▶ TASK ITEM
Leave the images behind and copy every record exactly.

Segment Start: DATA FOR THE TASK

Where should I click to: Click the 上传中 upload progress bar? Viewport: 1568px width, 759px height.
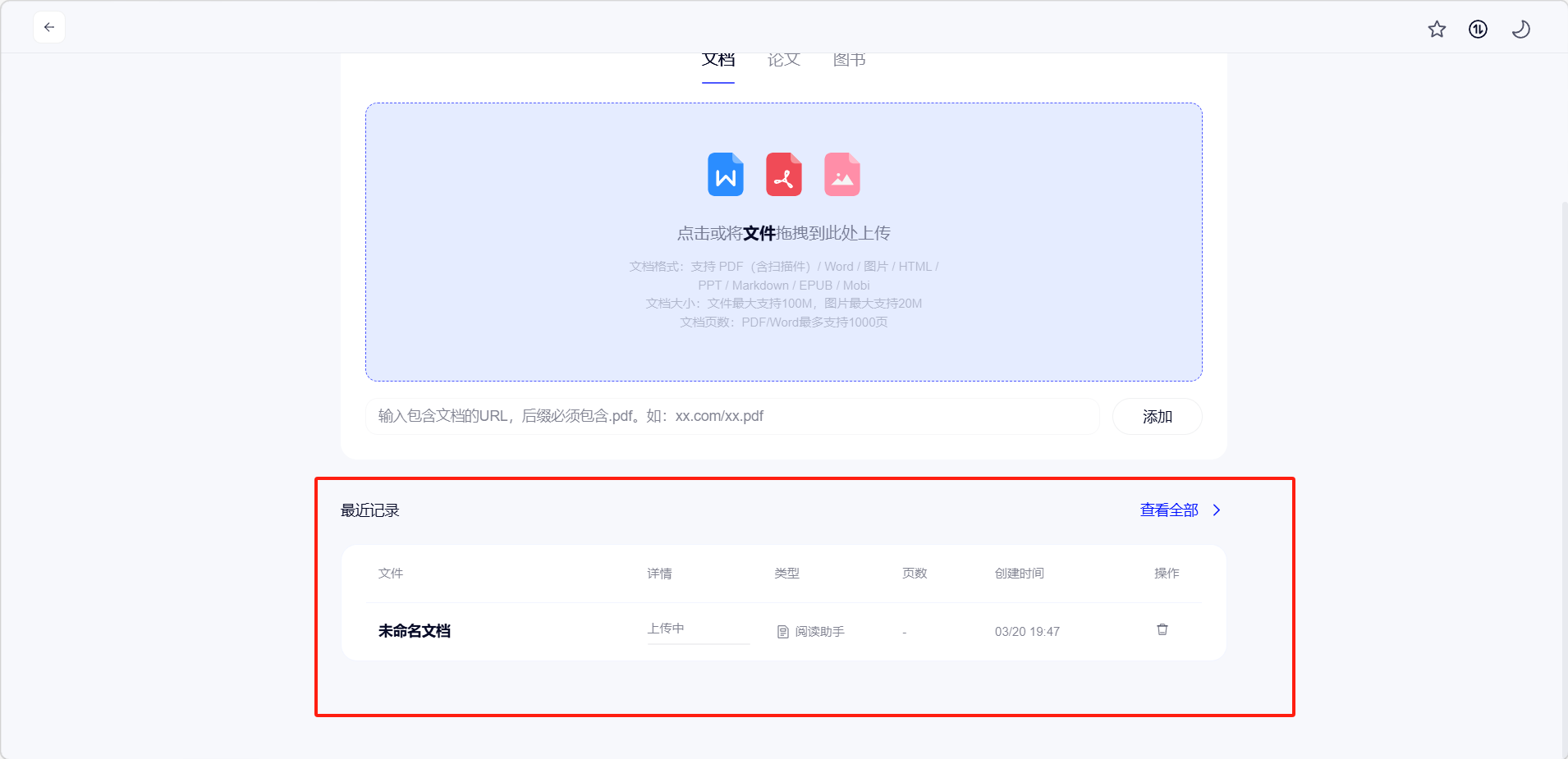point(699,643)
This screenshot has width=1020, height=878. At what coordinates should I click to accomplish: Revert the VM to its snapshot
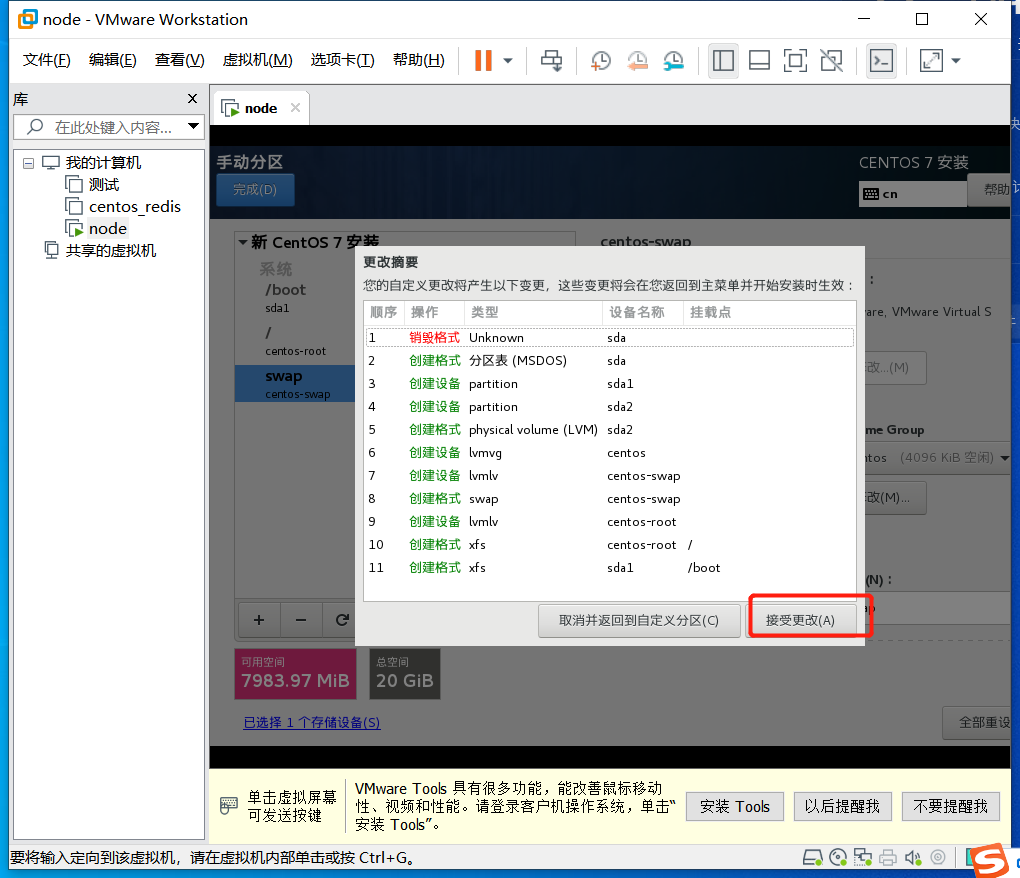coord(637,61)
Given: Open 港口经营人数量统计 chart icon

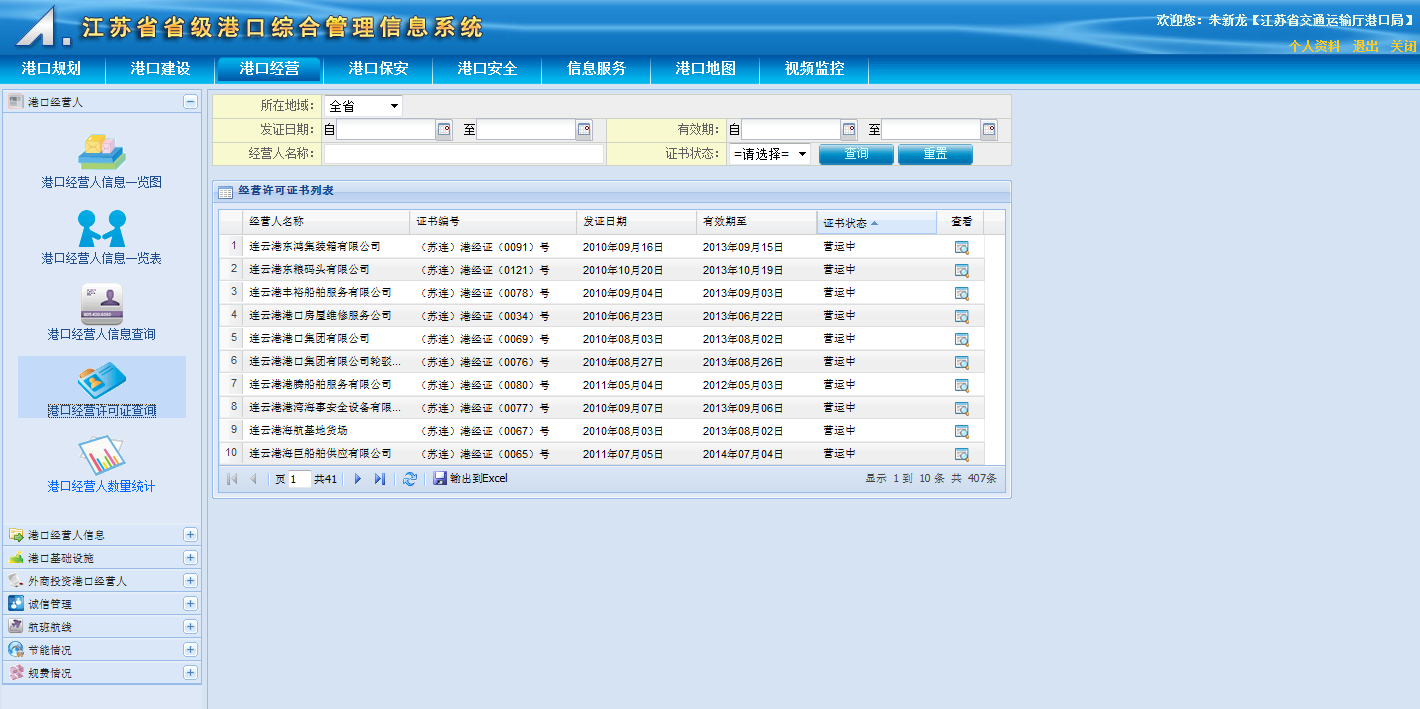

Segment End: DATA FOR THE TASK

▶ ANSWER
Where should I click to: Click the 上传中 upload progress bar? Viewport: 1568px width, 759px height.
point(699,643)
This screenshot has width=1020, height=878. At what coordinates should I click to accomplish: Revert the VM to its snapshot
coord(637,61)
Given: Open 港口经营人数量统计 chart icon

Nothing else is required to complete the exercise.